CMS Ends Certain Nonhospital Waivers; Separate Workflows May Smooth the 'Great Unwind'

CMS said April 7 that it’s ending certain COVID-19 waivers for skilled nursing facilities (SNFs), inpatient hospices, intermediate care facilities for individuals with intellectual disabilities and end-stage renal disease facilities, with staggered terminations of 30 and 60 days.[1]

But “applicable waivers will remain in effect for hospitals and critical access hospitals,” according to a memo from David Wright, the director of the CMS Quality, Safety & Oversight Group. The Biden administration has promised to give the industry 60 days’ notice of the expiration of the COVID-19 public health emergency (PHE), which will turn many of the waivers and flexibilities to dust. Hospitals and other providers will then return to compliance with pre-PHE regulatory requirements.
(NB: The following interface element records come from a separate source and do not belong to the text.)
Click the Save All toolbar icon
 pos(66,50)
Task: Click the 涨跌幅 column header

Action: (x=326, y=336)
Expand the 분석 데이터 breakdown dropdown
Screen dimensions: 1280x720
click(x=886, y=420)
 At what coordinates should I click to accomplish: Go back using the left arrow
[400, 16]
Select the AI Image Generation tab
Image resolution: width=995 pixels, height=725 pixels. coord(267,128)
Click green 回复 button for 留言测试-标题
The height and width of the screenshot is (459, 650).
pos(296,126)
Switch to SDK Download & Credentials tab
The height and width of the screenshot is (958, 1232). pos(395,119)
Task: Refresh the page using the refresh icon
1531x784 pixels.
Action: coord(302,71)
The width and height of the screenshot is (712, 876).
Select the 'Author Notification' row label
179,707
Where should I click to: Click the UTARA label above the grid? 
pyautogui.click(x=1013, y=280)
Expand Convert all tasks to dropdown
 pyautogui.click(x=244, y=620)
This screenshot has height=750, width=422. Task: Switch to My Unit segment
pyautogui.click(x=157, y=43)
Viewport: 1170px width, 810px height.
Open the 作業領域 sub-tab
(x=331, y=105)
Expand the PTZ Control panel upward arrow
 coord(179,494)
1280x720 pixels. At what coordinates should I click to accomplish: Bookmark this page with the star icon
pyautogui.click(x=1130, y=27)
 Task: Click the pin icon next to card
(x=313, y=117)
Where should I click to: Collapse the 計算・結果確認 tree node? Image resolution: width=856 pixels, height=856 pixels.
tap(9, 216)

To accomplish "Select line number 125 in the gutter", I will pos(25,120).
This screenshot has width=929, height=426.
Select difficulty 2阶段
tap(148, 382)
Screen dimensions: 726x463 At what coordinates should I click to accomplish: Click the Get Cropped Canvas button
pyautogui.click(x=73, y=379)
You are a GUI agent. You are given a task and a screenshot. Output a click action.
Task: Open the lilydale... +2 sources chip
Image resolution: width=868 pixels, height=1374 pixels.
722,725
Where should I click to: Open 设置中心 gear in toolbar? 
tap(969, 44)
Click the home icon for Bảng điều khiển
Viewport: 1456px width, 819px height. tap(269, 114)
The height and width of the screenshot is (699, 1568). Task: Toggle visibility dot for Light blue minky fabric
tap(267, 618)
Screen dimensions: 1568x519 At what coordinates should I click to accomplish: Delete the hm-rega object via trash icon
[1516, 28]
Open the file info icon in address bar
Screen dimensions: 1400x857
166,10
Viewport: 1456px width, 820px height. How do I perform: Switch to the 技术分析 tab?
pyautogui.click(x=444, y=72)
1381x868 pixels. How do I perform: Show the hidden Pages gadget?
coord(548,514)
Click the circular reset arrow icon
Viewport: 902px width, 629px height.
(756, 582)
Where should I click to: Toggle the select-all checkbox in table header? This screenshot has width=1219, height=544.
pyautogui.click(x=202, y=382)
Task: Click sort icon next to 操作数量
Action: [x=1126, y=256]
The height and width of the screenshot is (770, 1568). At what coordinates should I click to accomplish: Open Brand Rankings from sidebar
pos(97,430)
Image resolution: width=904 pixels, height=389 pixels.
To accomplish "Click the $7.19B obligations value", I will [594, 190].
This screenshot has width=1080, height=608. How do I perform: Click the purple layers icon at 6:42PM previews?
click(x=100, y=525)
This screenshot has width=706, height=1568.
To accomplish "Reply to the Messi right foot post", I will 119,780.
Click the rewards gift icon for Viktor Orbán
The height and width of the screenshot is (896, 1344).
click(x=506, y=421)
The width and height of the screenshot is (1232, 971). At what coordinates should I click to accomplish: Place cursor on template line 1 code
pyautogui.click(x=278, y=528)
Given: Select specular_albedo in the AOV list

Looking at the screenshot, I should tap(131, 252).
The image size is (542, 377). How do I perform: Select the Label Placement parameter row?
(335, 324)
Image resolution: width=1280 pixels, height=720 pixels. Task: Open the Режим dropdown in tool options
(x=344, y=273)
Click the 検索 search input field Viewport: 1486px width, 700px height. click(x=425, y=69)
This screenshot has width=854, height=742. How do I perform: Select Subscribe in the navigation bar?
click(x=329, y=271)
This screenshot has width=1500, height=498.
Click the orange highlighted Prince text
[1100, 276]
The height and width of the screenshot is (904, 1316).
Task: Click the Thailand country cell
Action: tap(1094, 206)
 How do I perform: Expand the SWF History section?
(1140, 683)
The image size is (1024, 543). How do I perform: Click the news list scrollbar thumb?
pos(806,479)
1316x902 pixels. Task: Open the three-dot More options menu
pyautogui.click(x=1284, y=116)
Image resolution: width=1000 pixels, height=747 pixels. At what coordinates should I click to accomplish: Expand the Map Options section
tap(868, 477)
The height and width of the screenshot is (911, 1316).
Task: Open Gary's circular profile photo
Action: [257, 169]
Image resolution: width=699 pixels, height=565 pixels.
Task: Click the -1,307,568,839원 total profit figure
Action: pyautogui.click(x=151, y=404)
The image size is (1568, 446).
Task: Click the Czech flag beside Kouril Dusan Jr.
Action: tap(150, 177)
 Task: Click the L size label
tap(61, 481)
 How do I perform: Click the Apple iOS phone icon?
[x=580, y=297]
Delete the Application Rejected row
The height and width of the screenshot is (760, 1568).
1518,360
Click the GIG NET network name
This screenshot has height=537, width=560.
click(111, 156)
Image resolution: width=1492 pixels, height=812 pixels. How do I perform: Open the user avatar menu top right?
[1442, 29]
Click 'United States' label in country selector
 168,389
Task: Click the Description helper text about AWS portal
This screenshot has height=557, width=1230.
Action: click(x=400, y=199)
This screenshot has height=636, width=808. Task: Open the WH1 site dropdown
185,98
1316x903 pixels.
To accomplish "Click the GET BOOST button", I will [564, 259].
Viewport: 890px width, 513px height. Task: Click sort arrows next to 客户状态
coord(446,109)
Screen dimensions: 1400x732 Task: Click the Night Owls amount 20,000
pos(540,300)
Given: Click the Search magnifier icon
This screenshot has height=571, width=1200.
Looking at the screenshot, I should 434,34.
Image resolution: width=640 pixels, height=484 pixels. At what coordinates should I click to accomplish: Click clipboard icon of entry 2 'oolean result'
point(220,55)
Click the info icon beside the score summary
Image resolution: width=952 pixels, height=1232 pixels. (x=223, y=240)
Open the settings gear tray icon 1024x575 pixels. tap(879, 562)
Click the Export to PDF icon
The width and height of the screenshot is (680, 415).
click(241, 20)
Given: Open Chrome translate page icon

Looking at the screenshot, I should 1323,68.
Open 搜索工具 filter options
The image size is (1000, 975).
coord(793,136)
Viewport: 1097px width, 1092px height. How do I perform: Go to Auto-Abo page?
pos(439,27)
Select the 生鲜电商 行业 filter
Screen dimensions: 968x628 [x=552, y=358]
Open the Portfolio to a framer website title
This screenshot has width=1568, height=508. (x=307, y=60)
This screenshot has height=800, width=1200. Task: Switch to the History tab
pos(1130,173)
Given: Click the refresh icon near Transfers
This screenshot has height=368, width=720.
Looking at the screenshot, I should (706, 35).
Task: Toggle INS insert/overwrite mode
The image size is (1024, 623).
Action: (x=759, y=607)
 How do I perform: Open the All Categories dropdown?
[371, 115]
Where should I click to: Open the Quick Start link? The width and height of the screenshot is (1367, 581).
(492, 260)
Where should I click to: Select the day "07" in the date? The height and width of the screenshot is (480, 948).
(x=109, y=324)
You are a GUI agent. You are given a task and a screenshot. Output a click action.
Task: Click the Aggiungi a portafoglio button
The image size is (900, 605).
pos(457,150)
“It would be challenging to do that in less than 60 days,” said Martie Ross, a consultant with PYA. Some of what she calls the “great unwind” has already begun and some has been deferred.

In the memo, CMS said some waivers for SNFs and nursing facilities (NFs) will be history in 30 days from the date of the memo, including the waivers that let physicians delegate tasks they must perform personally to a physician assistant, nurse practitioner, or clinical nurse specialist and that allow physicians and nonphysician practitioners to perform in-person visits via telehealth. Other waivers will be gone in 60 days. For example, end-stage renal disease facilities will again be required to do on-time preventive maintenance of dialysis machines, and nurse aides in SNFs and NFs must have 12 hours of in-service training annually.

The sunsetting of certain waivers is not the only way the times are changing. “A rush of local and state emergency declarations have now been terminated,” Ross noted. And the Health Resources and Services Administration program for the uninsured stopped accepting claims for COVID-19 testing or treatment March 11 and did the same for vaccines April 5, Ross said March 23 at a webinar sponsored by the firm.[2]